(ACTIVITY): If a line in the entries below holds the string "will", copy it.

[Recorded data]
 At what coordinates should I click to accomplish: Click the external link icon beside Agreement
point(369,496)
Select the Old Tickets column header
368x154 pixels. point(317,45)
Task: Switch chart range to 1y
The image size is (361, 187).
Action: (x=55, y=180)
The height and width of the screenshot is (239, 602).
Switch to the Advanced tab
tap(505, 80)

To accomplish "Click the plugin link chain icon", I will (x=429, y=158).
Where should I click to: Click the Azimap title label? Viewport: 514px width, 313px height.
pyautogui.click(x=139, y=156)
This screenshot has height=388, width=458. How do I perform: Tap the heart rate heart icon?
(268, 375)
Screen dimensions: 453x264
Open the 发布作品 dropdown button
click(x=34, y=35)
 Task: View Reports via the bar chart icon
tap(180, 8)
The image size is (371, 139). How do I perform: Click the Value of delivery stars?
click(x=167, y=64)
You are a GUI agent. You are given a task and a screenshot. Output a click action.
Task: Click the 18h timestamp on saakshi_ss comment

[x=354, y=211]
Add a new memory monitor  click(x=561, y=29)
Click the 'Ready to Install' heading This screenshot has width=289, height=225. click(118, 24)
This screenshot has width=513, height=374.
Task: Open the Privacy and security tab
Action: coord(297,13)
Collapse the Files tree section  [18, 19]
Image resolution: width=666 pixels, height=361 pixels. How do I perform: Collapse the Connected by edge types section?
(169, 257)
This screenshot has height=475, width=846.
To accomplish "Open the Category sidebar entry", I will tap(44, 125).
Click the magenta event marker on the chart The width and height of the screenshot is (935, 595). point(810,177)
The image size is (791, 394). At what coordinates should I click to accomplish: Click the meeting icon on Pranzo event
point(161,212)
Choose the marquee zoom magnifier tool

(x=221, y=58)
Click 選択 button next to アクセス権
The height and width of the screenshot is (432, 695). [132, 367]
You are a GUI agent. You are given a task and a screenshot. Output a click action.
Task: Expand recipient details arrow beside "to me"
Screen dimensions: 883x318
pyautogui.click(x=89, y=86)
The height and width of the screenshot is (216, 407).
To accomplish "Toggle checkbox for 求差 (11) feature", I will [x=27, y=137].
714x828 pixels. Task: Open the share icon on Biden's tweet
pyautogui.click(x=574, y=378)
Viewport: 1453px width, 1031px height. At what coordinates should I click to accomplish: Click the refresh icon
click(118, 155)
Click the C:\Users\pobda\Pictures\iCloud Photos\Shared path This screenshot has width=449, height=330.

(TASK ANSWER):
To accomplish "Click the plugin link chain icon", I will (x=429, y=158).
To accomplish "Open the Category sidebar entry", I will tap(44, 125).
To accomplish "Toggle checkbox for 求差 (11) feature", I will [x=27, y=137].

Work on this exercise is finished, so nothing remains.